Assignment:
Set down exactly the lines in the records below that run from the line with "This screenshot has width=1024, height=452." to the line with "Task: Click the 9.5 price axis label", inclusive, and nothing more.

Information given:

◇ ◇ ◇

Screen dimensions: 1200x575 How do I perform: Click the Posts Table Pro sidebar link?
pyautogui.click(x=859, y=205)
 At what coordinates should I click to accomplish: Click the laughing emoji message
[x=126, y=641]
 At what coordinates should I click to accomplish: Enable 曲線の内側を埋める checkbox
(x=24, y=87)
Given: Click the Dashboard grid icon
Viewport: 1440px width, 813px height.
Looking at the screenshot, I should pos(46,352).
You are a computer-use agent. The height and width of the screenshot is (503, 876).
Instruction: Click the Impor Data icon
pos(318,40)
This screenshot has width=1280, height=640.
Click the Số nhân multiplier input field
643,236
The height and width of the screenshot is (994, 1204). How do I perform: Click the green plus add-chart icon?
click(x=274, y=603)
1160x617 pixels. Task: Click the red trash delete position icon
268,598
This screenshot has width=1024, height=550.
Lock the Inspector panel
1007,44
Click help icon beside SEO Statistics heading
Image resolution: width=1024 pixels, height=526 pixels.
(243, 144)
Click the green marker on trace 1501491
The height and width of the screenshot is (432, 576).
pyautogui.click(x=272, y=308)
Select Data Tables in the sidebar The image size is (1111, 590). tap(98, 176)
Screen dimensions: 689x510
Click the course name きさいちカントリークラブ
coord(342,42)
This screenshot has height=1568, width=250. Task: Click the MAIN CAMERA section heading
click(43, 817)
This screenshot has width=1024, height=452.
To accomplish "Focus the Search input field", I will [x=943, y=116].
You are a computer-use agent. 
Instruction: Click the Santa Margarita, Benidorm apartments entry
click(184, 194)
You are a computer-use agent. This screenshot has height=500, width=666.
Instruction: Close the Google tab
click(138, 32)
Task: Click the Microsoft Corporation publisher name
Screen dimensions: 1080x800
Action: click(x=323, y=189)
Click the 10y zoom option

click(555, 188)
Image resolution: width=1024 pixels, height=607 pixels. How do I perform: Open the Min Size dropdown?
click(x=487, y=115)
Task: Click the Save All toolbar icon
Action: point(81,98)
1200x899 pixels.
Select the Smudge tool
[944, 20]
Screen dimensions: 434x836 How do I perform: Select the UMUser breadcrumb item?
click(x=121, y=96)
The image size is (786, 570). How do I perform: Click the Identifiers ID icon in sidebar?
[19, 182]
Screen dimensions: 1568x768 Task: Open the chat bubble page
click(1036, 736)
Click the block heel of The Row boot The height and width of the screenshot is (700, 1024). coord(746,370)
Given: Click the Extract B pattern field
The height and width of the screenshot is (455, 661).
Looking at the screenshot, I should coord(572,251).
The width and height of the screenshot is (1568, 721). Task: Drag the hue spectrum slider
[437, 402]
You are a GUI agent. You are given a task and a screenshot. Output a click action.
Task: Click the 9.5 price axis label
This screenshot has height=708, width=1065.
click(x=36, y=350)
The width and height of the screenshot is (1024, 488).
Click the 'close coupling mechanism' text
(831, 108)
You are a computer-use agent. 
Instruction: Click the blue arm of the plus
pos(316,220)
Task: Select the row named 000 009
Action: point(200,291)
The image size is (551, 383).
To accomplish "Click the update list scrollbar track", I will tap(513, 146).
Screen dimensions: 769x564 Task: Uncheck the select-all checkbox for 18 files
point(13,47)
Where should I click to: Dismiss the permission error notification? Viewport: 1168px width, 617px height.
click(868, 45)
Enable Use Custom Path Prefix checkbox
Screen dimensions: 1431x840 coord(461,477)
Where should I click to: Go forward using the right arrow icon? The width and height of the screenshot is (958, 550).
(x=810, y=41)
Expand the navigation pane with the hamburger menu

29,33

◇ ◇ ◇

Your response:
This screenshot has width=1024, height=452.
To accomplish "Focus the Search input field", I will [x=943, y=116].
You are a computer-use agent. 
Instruction: Click the Santa Margarita, Benidorm apartments entry
click(184, 194)
You are a computer-use agent. This screenshot has height=500, width=666.
Instruction: Close the Google tab
click(138, 32)
Task: Click the Microsoft Corporation publisher name
Screen dimensions: 1080x800
Action: click(x=323, y=189)
Click the 10y zoom option

click(555, 188)
Image resolution: width=1024 pixels, height=607 pixels. How do I perform: Open the Min Size dropdown?
click(x=487, y=115)
Task: Click the Save All toolbar icon
Action: point(81,98)
1200x899 pixels.
Select the Smudge tool
[944, 20]
Screen dimensions: 434x836 How do I perform: Select the UMUser breadcrumb item?
click(x=121, y=96)
The image size is (786, 570). How do I perform: Click the Identifiers ID icon in sidebar?
[19, 182]
Screen dimensions: 1568x768 Task: Open the chat bubble page
click(1036, 736)
Click the block heel of The Row boot The height and width of the screenshot is (700, 1024). coord(746,370)
Given: Click the Extract B pattern field
The height and width of the screenshot is (455, 661).
Looking at the screenshot, I should coord(572,251).
The width and height of the screenshot is (1568, 721). Task: Drag the hue spectrum slider
[437, 402]
You are a GUI agent. You are given a task and a screenshot. Output a click action.
Task: Click the 9.5 price axis label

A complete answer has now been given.